Histopathological examination revealed that the tumor was mostly composed of large, pleomorphic, round to polygonal epithelioid cells arranged in a solid sheet pattern. Focal hemorrhage with hemosiderin deposition and patchy tumor necrosis were also observed. The foci of neutrophilic infiltrates were also observed (Figure 3A and B). The cells exhibited an abundant eosinophilic cytoplasm, vesicular nuclei, and prominent nucleoli. Mitotic cells were also observed (Figure 3C). Anastomotic vascular channels lined with epithelioid endothelial cells with intervening fibrovascular stroma were also observed (Figure 3D). Immunohistochemical stain revealed cytokeratin (CK) AE1/AE3 (+), CD31(+), CD34 (+), ERG (+), vimentin (+), EBER-ISH (-), CK7 (-), CK20 (-), CK5/6 (-), PSA (-), TTF-1 (-), CDX2 (-), PAX8 (-), P40 (-), S100 (-), CD68 (-), and INI-1 (focal expression). These findings supported the diagnosis of EA rather than metastatic nasopharyngeal carcinoma (Figure 4).

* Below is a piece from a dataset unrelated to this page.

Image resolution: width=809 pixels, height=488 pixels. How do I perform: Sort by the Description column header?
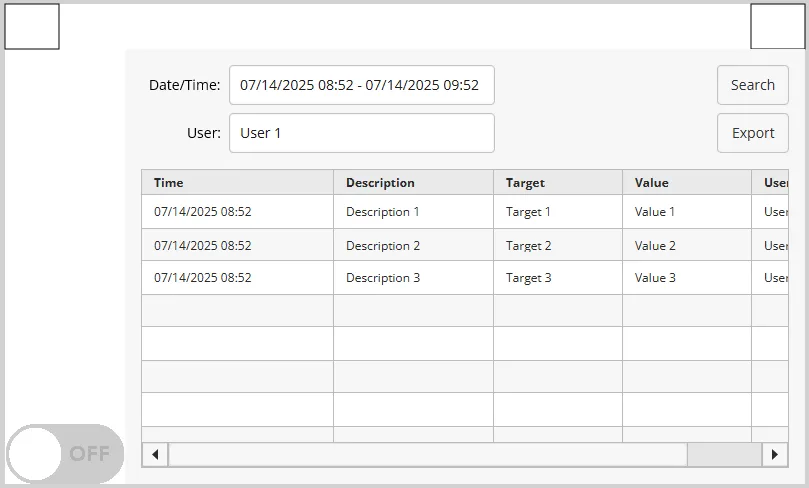413,183
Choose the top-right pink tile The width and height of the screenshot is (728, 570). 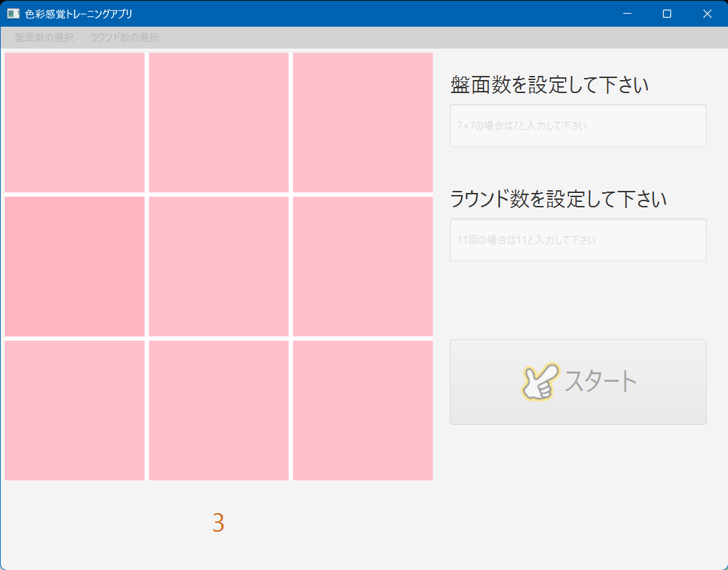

Surprisingly, our patient started to have bloody sputum 2 days after the second surgery. The chest CT revealed rapid progression of the tumor metastasis in both the lungs and pleura (Figure 1D). Lung biopsy for pathological confirmation was considered but was not performed due to rapid pulmonary deterioration with unstable oxygenation. The patient underwent only one adjuvant radiotherapy session.
Unfortunately, the patient died of the rapid progression of acute respiratory distress syndrome related to pulmonary metastasis 3 weeks after the second surgery (Figure 2F).
Angiosarcoma is a subtype of soft-tissue sarcoma and is an aggressive, malignant endothelial cell tumor originating from vascular or lymphatic tissue[1]. Angiosarcoma of bone is rare and accounts for less than 1% of primary skeletal malig
There are only a few publications on EA of bone origin[2,4,7], let alone on spinal cases. We searched the PubMed database for spinal EA, and enrolled and summarized all 11 spinal EA cases (Table 1)[2-5,7-11]. The highest incidence of EA is observed in the seventh decade of life. However, the average age of onset of spinal EA was 56.3 years, including two very young adults (i.e., cases 3.25 years and 5.27 years). The age at onset of spinal EA appears to be lower than that of non-spinal EA. This implies that spinal EA is more aggressive than non-spinal EA. EA has a male predilection; however, spinal EA does not appear to have a sex predominance. The initial presentation of spinal EA varies, without any specific symptoms. In all 11 Limited cases, a high incidence of spinal involvement was observed in the T-L spine. Lung metastases from spinal EA are uncommon.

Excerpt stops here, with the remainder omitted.